### AIM
In the records below, reproduce without any change the lines from the one containing "If You're A Scientologist (68, 378)" through the one containing "Jawa [Jawa (21 produktů)] (472, 1197)", including both of those lines.

### Rows on where targets appear

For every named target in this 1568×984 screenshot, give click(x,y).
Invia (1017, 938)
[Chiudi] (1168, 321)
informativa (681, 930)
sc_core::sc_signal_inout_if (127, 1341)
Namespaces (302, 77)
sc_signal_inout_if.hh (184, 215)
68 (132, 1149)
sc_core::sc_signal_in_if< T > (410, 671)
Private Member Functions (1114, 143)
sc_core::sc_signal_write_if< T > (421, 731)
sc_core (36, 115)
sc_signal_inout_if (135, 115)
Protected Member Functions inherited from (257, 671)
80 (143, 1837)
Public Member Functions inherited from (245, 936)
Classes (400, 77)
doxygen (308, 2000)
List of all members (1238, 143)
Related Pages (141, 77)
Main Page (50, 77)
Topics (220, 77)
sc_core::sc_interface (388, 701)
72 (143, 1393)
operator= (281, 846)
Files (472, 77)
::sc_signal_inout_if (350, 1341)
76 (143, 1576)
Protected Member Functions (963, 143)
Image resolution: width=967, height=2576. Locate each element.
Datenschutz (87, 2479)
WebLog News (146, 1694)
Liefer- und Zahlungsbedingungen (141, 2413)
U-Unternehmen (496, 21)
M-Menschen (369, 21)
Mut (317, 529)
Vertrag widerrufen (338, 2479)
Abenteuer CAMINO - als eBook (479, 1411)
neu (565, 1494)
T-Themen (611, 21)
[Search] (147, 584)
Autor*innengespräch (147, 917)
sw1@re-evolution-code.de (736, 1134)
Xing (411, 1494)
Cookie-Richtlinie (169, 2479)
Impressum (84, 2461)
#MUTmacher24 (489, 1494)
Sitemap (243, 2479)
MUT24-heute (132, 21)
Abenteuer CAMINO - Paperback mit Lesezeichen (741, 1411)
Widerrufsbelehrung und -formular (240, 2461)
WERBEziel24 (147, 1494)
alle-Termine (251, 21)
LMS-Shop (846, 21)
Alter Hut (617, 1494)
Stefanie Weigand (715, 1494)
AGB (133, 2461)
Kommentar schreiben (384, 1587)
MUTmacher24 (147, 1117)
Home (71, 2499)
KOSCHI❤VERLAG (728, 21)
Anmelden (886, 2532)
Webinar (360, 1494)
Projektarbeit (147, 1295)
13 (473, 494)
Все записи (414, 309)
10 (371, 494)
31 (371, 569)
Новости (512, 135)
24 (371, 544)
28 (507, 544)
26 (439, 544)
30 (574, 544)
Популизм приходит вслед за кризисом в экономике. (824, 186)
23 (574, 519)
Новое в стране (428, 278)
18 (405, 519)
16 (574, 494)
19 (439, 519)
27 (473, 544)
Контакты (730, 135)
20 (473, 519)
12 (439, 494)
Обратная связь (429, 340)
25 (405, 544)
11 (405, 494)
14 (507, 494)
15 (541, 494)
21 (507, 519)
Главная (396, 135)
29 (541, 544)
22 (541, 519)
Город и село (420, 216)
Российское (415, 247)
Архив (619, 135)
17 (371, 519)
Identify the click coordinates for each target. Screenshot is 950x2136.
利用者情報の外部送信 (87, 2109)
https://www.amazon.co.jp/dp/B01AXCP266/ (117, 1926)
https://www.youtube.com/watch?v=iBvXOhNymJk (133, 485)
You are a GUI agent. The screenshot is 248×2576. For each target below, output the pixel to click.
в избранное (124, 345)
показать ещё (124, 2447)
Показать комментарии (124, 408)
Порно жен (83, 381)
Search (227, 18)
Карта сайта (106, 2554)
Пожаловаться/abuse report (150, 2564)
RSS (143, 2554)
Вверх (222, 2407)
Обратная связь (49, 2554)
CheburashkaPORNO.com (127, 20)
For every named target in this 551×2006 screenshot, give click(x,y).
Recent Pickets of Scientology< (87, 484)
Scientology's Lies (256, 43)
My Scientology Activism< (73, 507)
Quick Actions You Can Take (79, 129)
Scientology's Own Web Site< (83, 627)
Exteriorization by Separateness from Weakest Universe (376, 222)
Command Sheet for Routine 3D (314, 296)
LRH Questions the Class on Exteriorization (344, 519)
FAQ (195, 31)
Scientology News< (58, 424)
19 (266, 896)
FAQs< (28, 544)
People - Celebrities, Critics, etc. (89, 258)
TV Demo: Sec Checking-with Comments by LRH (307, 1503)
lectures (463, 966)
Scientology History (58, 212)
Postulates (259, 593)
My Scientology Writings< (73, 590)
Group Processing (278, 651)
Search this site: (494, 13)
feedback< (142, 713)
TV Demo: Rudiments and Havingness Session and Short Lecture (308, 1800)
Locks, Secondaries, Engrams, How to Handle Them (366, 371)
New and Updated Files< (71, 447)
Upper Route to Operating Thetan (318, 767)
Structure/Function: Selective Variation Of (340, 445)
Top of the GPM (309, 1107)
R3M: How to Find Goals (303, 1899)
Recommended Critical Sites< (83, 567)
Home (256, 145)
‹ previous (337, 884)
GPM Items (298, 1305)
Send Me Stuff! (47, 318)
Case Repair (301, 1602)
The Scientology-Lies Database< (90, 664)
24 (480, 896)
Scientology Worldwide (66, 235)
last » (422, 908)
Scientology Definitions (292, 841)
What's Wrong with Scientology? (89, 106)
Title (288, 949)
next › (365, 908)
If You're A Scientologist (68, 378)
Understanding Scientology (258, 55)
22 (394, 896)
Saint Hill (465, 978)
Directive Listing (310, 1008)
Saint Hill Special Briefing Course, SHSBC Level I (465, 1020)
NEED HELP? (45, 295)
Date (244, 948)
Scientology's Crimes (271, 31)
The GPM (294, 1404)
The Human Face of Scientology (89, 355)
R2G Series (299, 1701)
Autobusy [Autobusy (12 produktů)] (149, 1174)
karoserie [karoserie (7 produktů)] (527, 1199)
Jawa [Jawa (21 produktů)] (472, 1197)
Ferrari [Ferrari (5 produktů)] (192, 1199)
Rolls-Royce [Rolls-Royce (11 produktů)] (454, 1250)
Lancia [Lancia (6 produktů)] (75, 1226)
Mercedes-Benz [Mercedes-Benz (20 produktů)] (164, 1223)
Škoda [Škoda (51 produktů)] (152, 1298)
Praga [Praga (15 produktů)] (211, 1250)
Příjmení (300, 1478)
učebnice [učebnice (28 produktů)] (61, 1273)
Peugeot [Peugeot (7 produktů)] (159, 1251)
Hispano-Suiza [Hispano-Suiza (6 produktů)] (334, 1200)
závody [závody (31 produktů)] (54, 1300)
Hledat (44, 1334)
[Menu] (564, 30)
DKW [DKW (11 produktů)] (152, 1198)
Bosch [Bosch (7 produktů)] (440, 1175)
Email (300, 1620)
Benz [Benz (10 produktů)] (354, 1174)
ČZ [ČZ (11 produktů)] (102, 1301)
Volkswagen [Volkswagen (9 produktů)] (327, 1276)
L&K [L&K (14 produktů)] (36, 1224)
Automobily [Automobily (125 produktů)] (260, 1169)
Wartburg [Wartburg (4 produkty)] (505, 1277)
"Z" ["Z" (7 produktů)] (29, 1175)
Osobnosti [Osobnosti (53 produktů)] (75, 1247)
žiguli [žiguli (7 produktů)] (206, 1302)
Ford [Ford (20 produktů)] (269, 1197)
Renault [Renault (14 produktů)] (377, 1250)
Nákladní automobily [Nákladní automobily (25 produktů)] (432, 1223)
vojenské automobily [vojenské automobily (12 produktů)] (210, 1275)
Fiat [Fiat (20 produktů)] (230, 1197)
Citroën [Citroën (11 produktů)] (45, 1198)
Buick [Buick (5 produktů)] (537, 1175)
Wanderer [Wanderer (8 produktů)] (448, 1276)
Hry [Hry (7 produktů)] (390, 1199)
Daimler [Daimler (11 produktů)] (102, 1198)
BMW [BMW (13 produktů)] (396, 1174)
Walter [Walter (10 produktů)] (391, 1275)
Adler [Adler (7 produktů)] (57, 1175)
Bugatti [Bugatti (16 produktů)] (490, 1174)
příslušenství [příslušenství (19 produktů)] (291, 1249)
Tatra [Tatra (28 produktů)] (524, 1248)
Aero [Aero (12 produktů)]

### TASK ANSWER
If You're A Scientologist (68, 378)
Understanding Scientology (258, 55)
22 (394, 896)
Saint Hill (465, 978)
Directive Listing (310, 1008)
Saint Hill Special Briefing Course, SHSBC Level I (465, 1020)
NEED HELP? (45, 295)
Date (244, 948)
Scientology's Crimes (271, 31)
The GPM (294, 1404)
The Human Face of Scientology (89, 355)
R2G Series (299, 1701)
Autobusy [Autobusy (12 produktů)] (149, 1174)
karoserie [karoserie (7 produktů)] (527, 1199)
Jawa [Jawa (21 produktů)] (472, 1197)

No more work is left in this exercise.